Reputation: 2973
Let say I have a tensor
[[0.3, 0.7],
[0.9, 0.1]]
How can I create a tensor with 1.0 at maximum positions along axis, so the result should be for axis=1
[[0., 1.],
[1., 0.]]
In my case first dimension is a batch size, so it's '?'
Upvotes: 0
Views: 212
Reputation: 222541
Both of the answers presented are inefficient in terms of memory/compute.
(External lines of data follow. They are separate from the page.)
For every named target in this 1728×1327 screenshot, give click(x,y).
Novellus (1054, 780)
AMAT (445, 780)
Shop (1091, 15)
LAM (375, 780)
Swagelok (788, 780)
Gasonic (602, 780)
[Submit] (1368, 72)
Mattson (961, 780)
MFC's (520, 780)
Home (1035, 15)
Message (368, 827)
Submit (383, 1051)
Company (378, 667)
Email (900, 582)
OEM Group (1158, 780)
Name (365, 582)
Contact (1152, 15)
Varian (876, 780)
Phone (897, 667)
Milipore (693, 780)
You can calculate it in linear time (no-matmul) without allocating unnecessary memory in just one line:
tf.cast(tf.equal(a, tf.reshape(tf.reduce_max(a, axis=1), (-1, 1))), tf.int16)
The full example is here:
import tensorflow as tf
a = tf.constant([
[1, 9, 1, 6],
[6, 5, 0, 6],
[4, 0, 7, 6],
[1, 5, 9, 1]
])
b = tf.cast(tf.equal(a, tf.reshape(tf.reduce_max(a, axis=1), (-1, 1))), tf.int16)
with tf.Session() as sess:
print sess.run(b)
Which will give you
[[0 1 0 0]
[1 0 0 1]
[0 0 1 0]
[0 0 1 0]]
As you see it uses broadcasting in tf.equal
to reduce the number of memory.
Upvotes: 1
Reputation: 99
You can use tf.arg_max() to index the maximum value of the matrix, then use tf.sparse_to_dense() to derive a new matrix you want.
Here is an example.
import tensorflow as tf
a = tf.convert_to_tensor([[0.3, 0.7],
[0.9, 0.1]], dtype=tf.float32)
clo_idx = tf.arg_max(a, dimension=0)
row_idx = tf.range(a.get_shape()[0], dtype=tf.int64)
index = tf.concat([tf.reshape(row_idx, shape=[-1, 1]),
tf.reshape(clo_idx, shape=[-1, 1])], axis=1)
b = tf.sparse_to_dense(index,
output_shape=tf.shape(a, out_type=tf.int64),
sparse_values=1.,
default_value=0.)
with tf.Session() as sess:
print sess.run(b)
'b' is what you want. And you can get other forms of matrices by setting 'output_shape', 'sparse_values' and 'default_value'.